In conclusion, the BER pathway is essential for the repair of damaged DNA induced by oxidizing and alkylating agents, which are the majority of chemotherapeutic drugs used currently in the clinic today (79). The importance of this pathway in processing of DNA damage makes its members potential targets for novel chemotherapeutic agents. However, because the BER process and its main players are remarkably divergent from S. cerevisiae to humans, particularly in terms of repairing oxidative DNA damage, it is worth keeping these differences in mind if yeast continues to be used as a model or primary system in the screening for potential new human therapeutics (1, 2).
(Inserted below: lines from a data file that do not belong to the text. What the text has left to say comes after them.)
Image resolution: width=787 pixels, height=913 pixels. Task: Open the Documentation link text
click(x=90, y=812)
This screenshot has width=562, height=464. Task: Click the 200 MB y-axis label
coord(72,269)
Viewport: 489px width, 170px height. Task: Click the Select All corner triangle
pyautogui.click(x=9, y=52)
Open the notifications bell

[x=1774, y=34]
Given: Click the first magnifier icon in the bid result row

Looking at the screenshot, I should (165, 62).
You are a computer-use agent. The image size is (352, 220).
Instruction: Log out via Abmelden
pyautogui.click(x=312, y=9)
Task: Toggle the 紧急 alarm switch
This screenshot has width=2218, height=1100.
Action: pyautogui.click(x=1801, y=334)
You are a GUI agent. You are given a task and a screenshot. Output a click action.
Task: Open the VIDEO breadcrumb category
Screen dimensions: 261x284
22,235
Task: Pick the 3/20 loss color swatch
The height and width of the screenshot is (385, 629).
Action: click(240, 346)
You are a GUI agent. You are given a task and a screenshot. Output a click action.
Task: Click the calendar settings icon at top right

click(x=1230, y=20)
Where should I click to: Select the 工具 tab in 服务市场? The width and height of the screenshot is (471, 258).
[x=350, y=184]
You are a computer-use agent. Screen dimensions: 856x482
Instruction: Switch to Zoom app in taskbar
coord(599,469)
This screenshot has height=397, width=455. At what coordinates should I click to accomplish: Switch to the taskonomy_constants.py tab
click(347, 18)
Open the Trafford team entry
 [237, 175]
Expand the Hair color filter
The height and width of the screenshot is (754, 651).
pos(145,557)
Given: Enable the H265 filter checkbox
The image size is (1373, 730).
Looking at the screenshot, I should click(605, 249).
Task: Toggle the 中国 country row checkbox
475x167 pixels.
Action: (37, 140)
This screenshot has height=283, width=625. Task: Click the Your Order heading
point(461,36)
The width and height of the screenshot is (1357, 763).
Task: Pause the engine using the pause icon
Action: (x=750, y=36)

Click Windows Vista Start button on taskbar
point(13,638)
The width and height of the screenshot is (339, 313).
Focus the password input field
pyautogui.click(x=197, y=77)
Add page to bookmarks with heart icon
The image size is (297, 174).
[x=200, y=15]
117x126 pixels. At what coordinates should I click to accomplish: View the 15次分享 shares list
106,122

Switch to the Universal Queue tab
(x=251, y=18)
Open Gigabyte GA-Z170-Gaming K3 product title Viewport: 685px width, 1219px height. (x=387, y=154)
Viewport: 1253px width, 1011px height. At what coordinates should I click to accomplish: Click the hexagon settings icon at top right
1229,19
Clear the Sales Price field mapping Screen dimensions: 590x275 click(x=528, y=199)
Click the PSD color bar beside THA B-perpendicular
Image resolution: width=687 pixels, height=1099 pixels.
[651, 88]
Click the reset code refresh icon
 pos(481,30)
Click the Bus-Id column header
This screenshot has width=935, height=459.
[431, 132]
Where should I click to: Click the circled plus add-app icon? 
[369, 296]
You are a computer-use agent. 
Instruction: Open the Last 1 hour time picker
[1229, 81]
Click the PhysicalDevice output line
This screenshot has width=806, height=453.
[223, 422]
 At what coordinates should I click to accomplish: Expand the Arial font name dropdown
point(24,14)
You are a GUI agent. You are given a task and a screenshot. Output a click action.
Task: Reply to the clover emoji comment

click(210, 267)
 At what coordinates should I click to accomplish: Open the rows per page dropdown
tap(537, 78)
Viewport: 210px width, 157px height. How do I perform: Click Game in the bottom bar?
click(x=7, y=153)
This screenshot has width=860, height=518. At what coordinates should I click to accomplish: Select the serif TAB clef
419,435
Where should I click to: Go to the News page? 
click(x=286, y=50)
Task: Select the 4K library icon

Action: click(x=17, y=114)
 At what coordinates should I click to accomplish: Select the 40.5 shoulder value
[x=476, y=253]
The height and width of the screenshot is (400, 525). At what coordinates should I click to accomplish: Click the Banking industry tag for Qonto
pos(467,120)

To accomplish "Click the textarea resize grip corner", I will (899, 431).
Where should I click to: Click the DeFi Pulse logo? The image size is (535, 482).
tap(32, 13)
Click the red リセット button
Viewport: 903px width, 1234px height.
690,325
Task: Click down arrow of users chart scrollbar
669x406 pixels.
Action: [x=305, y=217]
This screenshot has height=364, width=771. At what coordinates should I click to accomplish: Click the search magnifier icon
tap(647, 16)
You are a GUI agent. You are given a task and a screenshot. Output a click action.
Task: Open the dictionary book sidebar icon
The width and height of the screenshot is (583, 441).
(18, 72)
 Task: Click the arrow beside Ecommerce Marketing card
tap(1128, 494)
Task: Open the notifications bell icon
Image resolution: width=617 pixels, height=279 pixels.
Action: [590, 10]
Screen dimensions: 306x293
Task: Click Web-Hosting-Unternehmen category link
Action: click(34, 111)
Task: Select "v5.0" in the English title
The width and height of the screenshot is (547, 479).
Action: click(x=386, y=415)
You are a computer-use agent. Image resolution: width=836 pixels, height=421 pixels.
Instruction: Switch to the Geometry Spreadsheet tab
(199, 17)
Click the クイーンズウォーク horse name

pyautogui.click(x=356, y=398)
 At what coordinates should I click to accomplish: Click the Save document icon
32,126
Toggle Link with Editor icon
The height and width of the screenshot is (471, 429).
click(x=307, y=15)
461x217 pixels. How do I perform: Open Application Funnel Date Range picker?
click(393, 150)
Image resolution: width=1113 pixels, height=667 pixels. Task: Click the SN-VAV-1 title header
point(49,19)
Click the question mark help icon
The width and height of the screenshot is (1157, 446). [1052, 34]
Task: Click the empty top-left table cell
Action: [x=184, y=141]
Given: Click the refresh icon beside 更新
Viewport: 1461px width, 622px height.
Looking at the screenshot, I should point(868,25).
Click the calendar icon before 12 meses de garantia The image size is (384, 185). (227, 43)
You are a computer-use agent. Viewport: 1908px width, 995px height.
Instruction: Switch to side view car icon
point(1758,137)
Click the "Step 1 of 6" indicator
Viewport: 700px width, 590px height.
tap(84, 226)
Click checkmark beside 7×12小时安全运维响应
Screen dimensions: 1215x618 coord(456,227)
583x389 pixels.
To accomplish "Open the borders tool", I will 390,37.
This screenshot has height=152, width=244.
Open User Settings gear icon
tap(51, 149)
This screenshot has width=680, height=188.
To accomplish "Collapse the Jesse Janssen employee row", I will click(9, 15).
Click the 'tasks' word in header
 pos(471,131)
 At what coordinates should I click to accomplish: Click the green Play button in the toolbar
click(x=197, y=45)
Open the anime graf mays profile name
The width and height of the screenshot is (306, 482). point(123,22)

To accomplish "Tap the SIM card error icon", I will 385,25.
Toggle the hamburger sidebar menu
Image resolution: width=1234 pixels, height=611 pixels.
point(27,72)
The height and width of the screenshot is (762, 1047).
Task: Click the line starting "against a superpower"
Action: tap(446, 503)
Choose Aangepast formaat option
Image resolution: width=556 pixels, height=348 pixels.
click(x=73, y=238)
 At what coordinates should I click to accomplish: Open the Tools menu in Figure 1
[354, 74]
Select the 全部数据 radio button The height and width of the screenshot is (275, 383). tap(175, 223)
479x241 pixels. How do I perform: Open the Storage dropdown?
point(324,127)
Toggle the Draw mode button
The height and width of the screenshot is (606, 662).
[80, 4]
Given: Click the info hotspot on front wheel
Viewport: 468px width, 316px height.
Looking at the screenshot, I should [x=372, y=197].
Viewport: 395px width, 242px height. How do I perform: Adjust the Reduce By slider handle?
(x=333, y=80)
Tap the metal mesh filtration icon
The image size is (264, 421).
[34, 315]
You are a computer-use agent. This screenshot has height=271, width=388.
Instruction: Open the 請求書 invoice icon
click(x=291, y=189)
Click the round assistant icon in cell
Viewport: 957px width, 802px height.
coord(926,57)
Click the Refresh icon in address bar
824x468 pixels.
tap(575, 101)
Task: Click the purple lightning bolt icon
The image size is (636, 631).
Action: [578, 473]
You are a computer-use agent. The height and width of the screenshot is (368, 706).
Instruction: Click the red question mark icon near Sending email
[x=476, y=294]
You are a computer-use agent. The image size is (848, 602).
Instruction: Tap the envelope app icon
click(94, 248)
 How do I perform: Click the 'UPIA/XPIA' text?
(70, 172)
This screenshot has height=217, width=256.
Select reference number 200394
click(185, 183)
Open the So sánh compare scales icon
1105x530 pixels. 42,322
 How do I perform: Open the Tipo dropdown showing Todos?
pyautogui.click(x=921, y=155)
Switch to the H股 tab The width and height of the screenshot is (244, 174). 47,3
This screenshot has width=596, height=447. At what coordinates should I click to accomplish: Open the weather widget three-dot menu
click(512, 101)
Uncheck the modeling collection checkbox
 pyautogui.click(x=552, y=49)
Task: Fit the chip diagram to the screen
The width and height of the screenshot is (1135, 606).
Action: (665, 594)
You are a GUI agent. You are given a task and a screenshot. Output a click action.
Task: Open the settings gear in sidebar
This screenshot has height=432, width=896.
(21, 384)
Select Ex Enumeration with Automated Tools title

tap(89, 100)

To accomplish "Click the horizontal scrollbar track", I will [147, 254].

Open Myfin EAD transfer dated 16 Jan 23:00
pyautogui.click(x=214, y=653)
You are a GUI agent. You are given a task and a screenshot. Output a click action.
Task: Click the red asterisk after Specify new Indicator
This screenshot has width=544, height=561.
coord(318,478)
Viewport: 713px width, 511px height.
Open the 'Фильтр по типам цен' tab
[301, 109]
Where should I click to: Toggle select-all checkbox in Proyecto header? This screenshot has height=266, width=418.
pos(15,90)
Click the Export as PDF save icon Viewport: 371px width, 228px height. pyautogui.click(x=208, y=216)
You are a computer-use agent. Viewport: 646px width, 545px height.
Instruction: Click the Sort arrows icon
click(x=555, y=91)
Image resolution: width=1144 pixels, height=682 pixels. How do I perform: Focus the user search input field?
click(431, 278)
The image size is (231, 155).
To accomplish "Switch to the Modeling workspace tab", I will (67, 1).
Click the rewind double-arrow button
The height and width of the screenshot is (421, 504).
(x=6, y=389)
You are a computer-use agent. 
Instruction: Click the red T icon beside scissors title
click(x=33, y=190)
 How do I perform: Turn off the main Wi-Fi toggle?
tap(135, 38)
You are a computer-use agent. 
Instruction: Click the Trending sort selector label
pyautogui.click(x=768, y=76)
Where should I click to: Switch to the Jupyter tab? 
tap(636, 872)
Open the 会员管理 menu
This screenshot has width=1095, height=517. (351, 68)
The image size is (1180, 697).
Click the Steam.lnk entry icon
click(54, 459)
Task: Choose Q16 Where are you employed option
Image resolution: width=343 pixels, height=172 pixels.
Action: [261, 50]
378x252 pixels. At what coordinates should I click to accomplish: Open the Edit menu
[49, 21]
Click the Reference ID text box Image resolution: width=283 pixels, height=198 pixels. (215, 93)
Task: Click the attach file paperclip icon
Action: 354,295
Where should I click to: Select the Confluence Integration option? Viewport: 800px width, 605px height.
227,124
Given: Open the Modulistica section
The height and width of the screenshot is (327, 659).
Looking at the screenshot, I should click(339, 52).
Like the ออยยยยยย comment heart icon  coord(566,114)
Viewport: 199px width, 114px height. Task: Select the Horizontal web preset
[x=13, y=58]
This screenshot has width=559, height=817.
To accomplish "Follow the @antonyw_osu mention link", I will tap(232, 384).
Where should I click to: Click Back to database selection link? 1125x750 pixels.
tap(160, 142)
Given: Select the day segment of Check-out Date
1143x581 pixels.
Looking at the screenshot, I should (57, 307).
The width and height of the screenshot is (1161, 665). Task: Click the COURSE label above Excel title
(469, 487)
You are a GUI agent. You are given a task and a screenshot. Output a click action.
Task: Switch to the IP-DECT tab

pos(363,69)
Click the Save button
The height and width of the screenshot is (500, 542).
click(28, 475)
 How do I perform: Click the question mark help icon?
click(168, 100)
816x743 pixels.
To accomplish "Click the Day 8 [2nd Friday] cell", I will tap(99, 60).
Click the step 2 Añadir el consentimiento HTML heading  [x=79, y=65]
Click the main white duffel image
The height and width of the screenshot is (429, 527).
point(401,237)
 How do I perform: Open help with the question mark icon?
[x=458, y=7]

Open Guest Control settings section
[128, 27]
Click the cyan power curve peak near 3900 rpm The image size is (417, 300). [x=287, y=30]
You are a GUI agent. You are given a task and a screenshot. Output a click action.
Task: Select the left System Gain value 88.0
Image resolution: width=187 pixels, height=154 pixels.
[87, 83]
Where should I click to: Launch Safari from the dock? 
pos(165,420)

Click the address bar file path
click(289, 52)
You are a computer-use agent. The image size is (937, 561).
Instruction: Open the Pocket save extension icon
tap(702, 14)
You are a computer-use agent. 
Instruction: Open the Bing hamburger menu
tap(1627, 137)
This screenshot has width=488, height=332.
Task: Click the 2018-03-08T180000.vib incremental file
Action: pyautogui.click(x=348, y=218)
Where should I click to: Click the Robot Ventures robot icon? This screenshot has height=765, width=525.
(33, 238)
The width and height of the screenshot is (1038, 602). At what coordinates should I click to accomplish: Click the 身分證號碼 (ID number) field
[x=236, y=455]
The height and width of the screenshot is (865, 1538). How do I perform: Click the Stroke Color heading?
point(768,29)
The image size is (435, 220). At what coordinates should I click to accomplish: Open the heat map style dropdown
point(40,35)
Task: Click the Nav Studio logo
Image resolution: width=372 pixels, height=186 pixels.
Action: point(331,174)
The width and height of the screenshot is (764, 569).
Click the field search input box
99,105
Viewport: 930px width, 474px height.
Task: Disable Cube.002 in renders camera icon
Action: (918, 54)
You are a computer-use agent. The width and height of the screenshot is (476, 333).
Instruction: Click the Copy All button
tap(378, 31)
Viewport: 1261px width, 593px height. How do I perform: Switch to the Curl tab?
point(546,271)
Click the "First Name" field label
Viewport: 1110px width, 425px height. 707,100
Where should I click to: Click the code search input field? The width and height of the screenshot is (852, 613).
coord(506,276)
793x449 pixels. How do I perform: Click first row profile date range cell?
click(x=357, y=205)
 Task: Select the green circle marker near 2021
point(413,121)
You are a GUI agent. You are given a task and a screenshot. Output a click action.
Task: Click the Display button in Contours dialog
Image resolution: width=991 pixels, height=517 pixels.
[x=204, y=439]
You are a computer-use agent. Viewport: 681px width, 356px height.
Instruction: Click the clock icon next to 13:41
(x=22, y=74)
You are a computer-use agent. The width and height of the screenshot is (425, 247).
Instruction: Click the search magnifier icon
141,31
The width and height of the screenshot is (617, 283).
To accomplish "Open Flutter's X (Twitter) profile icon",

The deviation in the BER process of S. cerevisiae may stem from the adaptation of yeast to a facultative anaerobe, which caused a lack of incentive to acquire a comprehensive system, which is essential in aerobes to battle against the multitude of oxidative base damages. Lastly, the emerging differences in the recombination repair and cell cycle checkpoint responses may extend the concerns raised within this review to nonoxidizing or alkylating agents as well.